Konkret stehen wir nun seit mehreren Jahren mit Vereinen und etablierten Kartenaufnehmern im Austausch. Zum gesamten Themenkomplex haben wir selbst mal eine grobe Präsentation erarbeitet und geben diese gern weiter. Gleichfalls freuen wir uns aber auch auf Input von außerhalb sowie über Vorträge und Präsentationen auf den unterschiedlichen Ebenen. Die Möglichkeiten der Automatisierung bei der Kartenaufnahme sind in der heutigen Zeit inzwischen unglaublich vielfältig. Neben kostenpflichtiger Software wie Ocad existieren auch kostenfreie Angebote wie der OpenOrienteeringMapper für die Aufnahme von Orientierungssportkarten.
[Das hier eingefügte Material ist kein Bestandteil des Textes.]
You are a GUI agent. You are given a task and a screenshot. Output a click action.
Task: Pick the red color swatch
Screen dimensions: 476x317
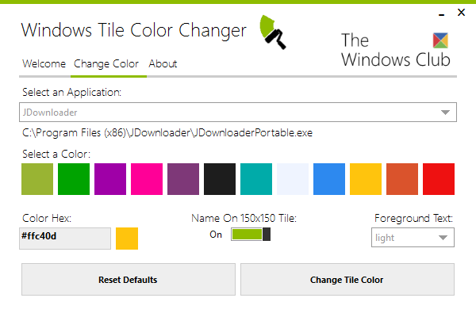(x=439, y=179)
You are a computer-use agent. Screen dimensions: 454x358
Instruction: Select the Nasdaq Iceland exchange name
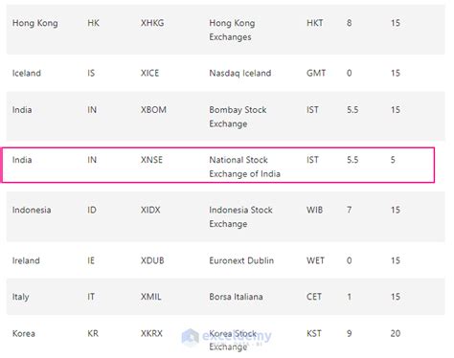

Bis zum 30. September besteht nun in einer Art Wettbewerb das Ziel eine breite Vielfalt an Orientierungssportangeboten in peripheren Räumen zu erschaffen und dann in O-Maps einzupflegen. Es sollte eine neue Karte mit einem Angebot im öffentlich zugänglichen Raum erstellt werden, wo aus rechtlicher Sicht alle Richtlinien eingehalten werden. In dem jeweiligen Gebiet sollte bisher kein Orientierungssportverein aktiv sein und auch kein Wettkampf geplant sein. Die Karten sollen dann frei nutzbar sein. Ein Kind bzw. Jugendlicher sollte in das jeweilige Kartenaufnahmeprojekt mit involviert sein.
Geplant ist eine Abstimmung über das beste Angebot mitsamt Preisvergabe, wobei über die Art der Abstimmung und die Höhe des Preisgeldes noch entschieden wird. Teilnehmen darf jeder, der will. Es ist also nicht nur auf Sonnenland-Mitglieder beschränkt. Die ersten Anmeldungen für die Karten von Wismar-Altstadt, diverse Teile von Rostock und Havelberg sind schon eingegangen.
Wir sind gespannt auf weitere Kartenprojekte.